Colour is what is wanted, and colour is what the viewer now has. I mean, in all honesty, can you ever imagine a world without colour viewing now? No,
simply no. It’s revolutionary; it's a representation of modern times, it’s the present and it's the future. B/W very much so fills in the
"past" slot and the past it is.
Very much so like my above argument, I've touched ever so slightly on this one, but up until now, not discussed it as much as I would have liked, but
again, very much like the above argument, your comments from your post gave me motivation to do so..
As a Rebuttal to my ideas you choose a movie of which I have already conceded that it represents a notable exception? I have already agreed
that there are notable exceptions to the rule, exceptions in which color is absolutely central to the movie. Avatar is such a movie.

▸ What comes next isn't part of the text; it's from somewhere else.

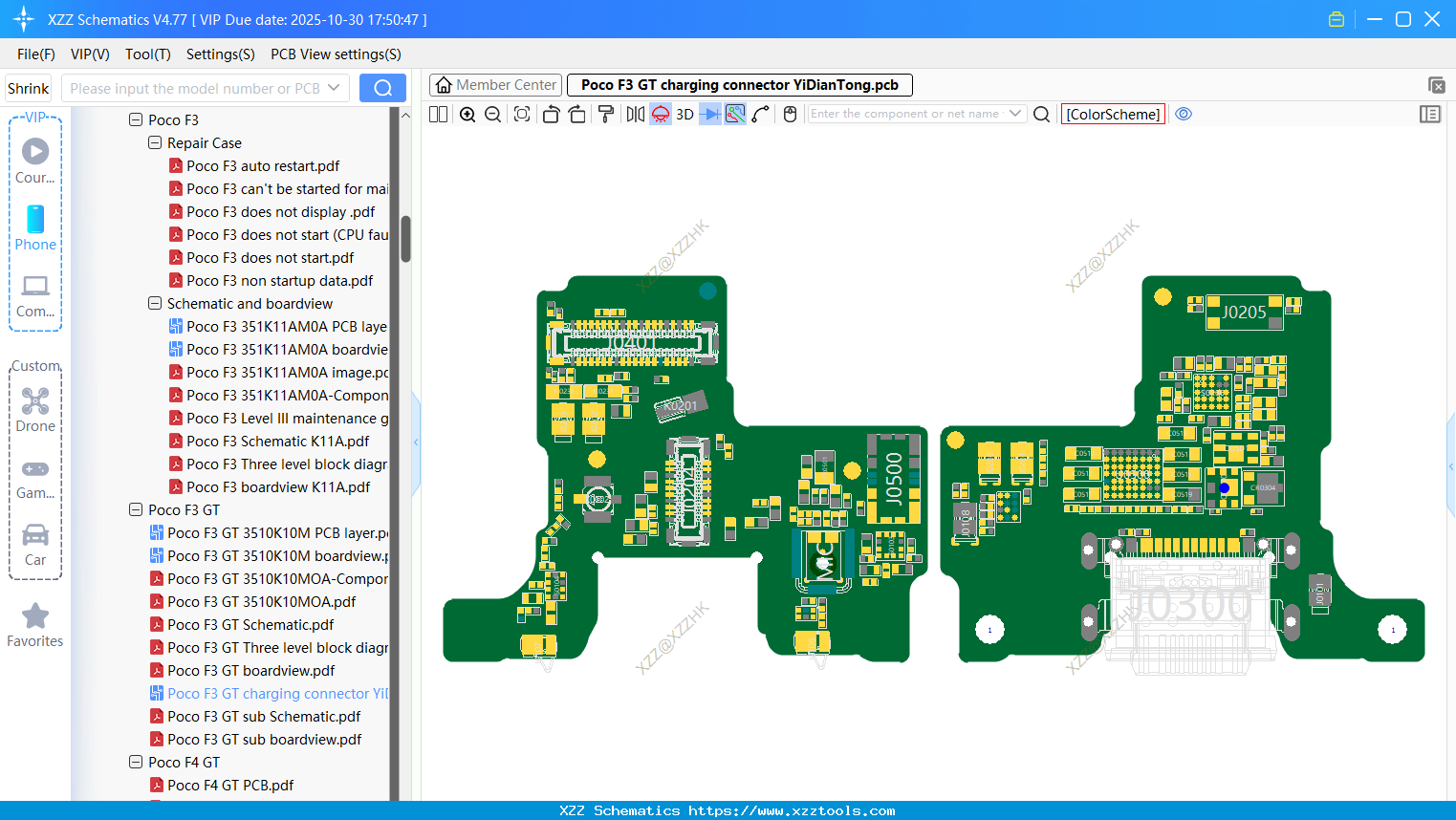Click the zoom out magnifier icon

pyautogui.click(x=493, y=115)
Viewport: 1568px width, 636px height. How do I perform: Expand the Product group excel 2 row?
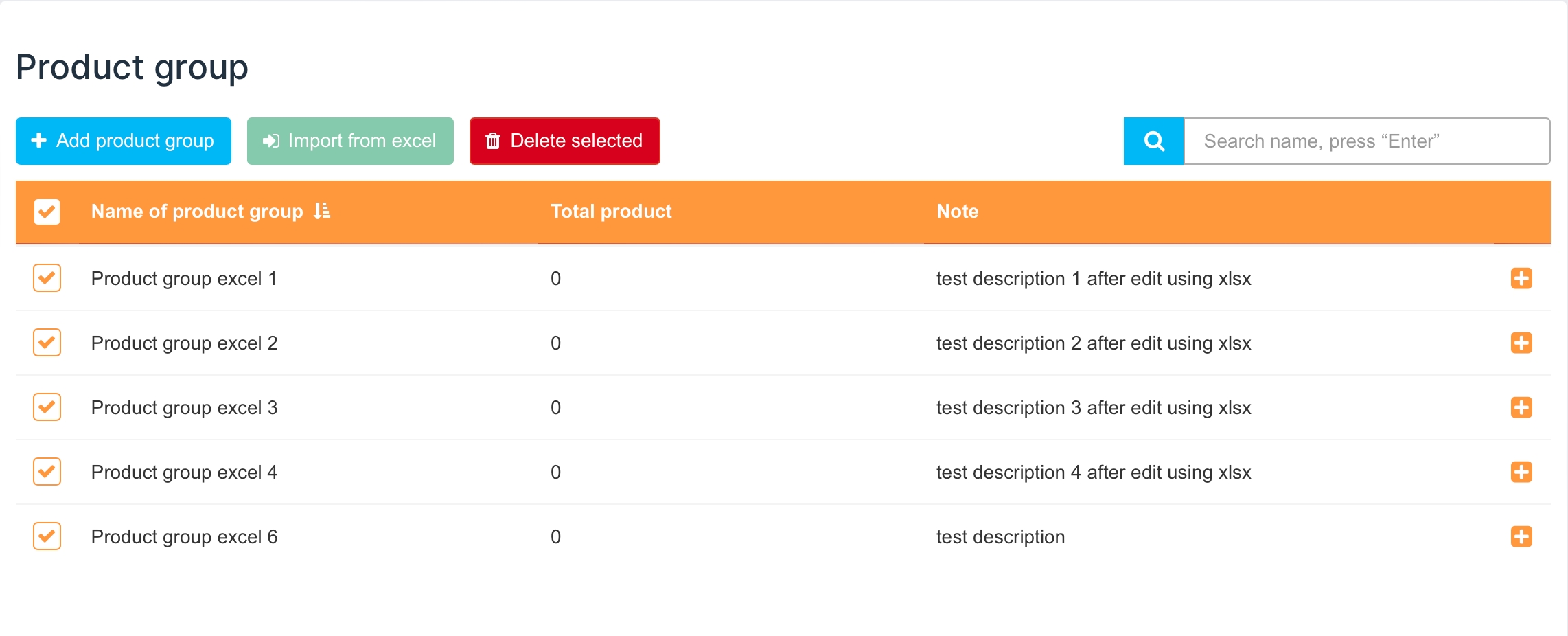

Now, that's a very fair point indeed, the reason I cited avatar in the first place was because It was a blistering sea of vast colours and seemingly
fitting in with my points beautifully, but to adhere to what you say above, I'm more than happy to chose something else my for next point, actually,
instead, why not look at not just a single movie, why not a whole type of movies. Maybe the ‘war genre’ perhaps?
You see, this is a perfect example of what I want to say as you can go and watch any war movie in B/W, and there are many of them, and in today's
colourful world also they are still prominent, most notably Saving Private Ryan. Now, it's no word of a lie that if you take away the colour of said
film you've now taken away a vital part of what makes the film what it really was, reasoning for this is because taking the colour away is like
taking away the suspense or taking away the shock value that makes a film of this type so successful. Even taking away the spirit and life of the
Sure, you can still have a good B/W war movie, but nothing captivates the attention of the viewer like one in colour. Seeing the flames and explosions
in all their glory, the gore which is so essential to the shock value, the true expression of fear on ones face. The B/W is simply lifeless, boring,
the impact of the film is no longer so great, it's bland and also unattractive. It just doesn't suit. Colour makes it real which in turn makes it by
far more entertaining for all.
Can B/W work anymore at all?
Yes. Will it be prominently featured in the future, No.
Listen, I'm really not going to sit here and try to convince you that B/W can't work at all anymore because we all know that to be false, but can it
work better than colour in most instances, No.
Action is one such example for this, for an action film to succeed, colour is a vital key, without it, again I proclaim the film becomes more boring
and associated with the seriousness of the past. Like I said in my previous argument, with the colour comes a sea of realism that's essential to
success. Without it, blandness ensues.
Again though, that's not to say it can't work at all, horror being a good example of this, maybe even crime drama also. But as I must keep stating,
it doesn't matter if you can find a couple of examples of it working, in the long run and on average, colour is in the criteria of what one wants
from a movie. Times have changed with movies, and public preferences have also changed to suit as such.
In reply to your Socratic question:
Question 1: Would you prefer choosing your carpet or bedsheet color for your home or having a ready-made one delivered to you?
Of course I would rather choose it myself.
What would be the greatest B/W and
colour movie you've had the privilege to see? (To clarify, please state what is, in your opinion, the best
film of B/W and the best film in colour)
What would be your best method of literally "rating" a movie on how good or bad it is??